Exercise: With the images left out, print all of the records below exactly.
'''
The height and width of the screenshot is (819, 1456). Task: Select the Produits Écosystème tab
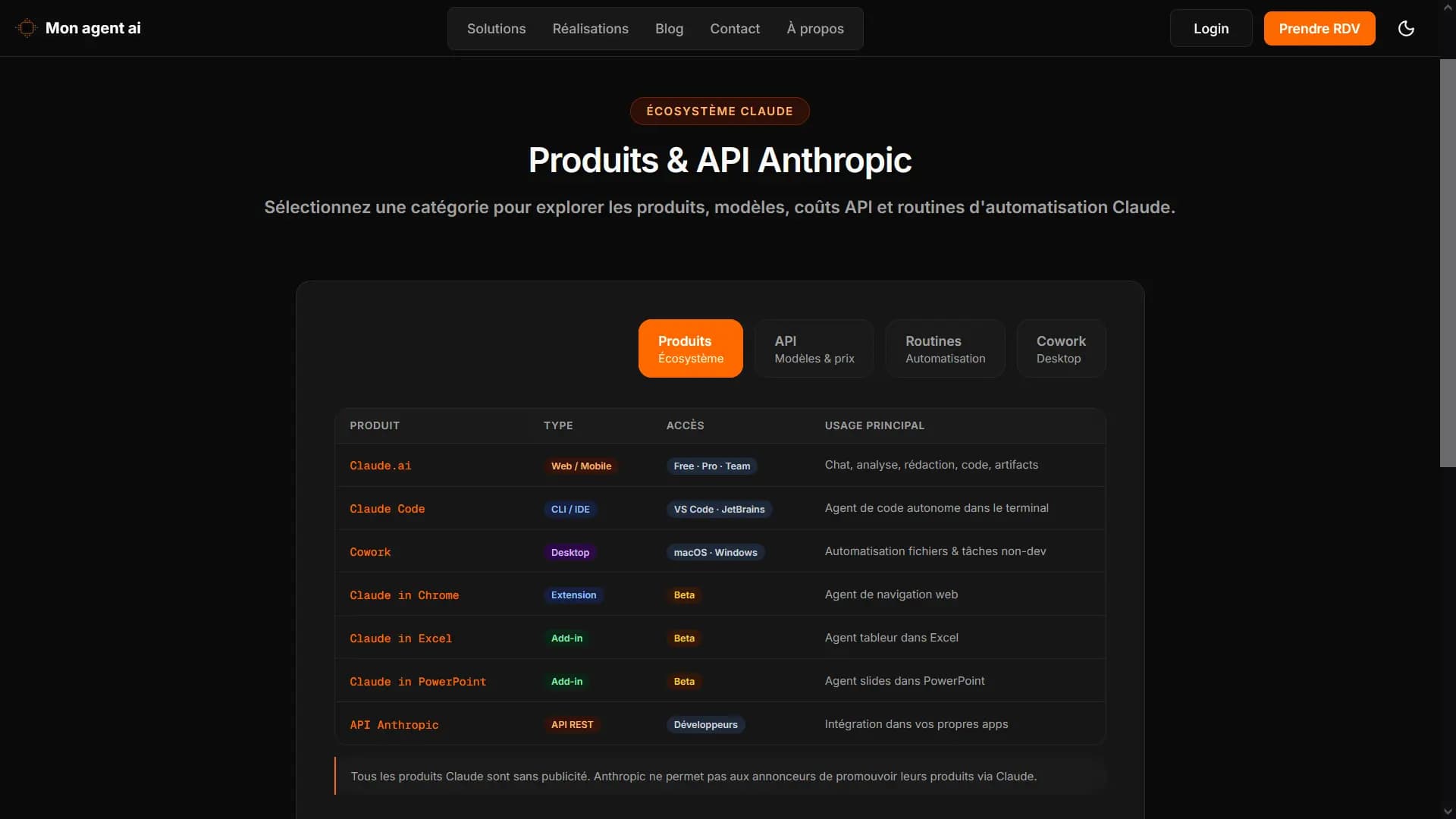(x=690, y=348)
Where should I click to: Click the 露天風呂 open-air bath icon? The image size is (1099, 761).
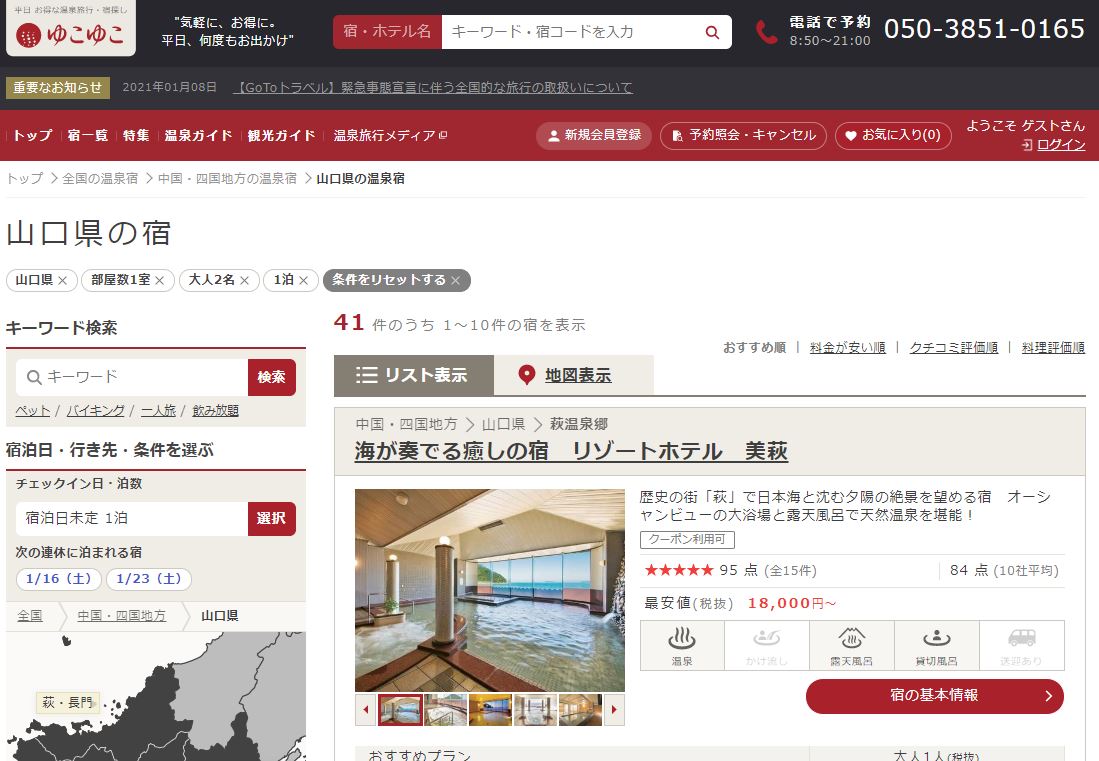click(851, 645)
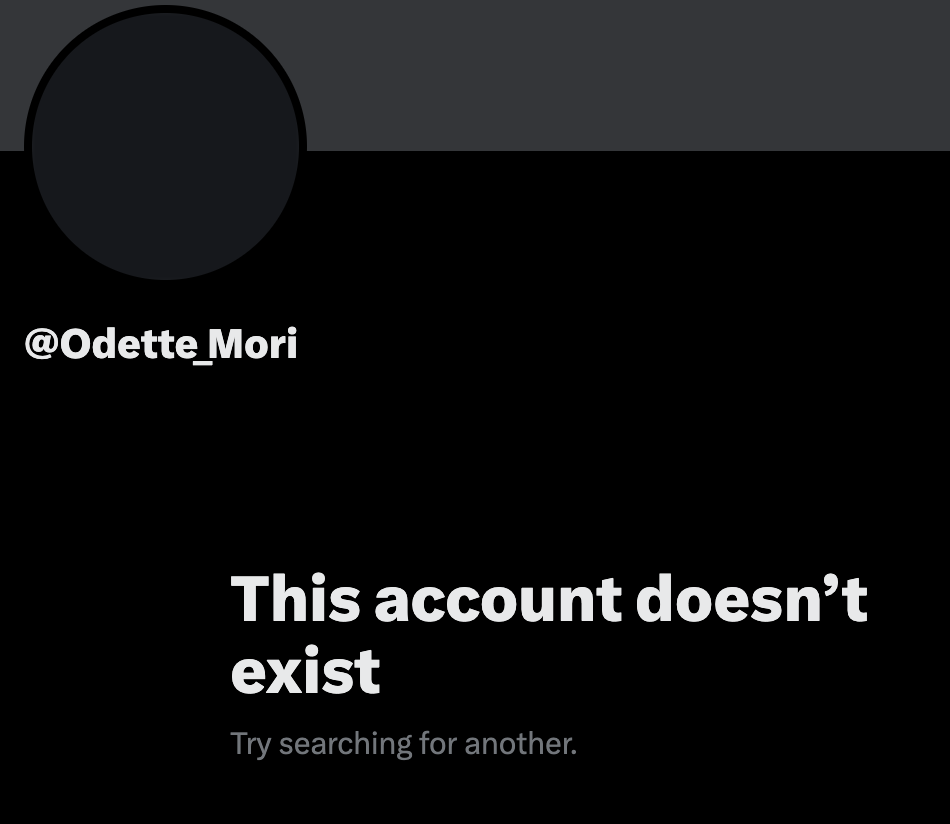Image resolution: width=950 pixels, height=824 pixels.
Task: Click the 'Try searching for another.' message
Action: pos(404,743)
'''
Solution:
The height and width of the screenshot is (819, 1456). Task: Select the Produits Écosystème tab
(x=690, y=348)
Where should I click to: Click the 露天風呂 open-air bath icon? The image size is (1099, 761).
click(851, 645)
Image resolution: width=950 pixels, height=824 pixels.
Task: Click the 'Try searching for another.' message
Action: pos(404,743)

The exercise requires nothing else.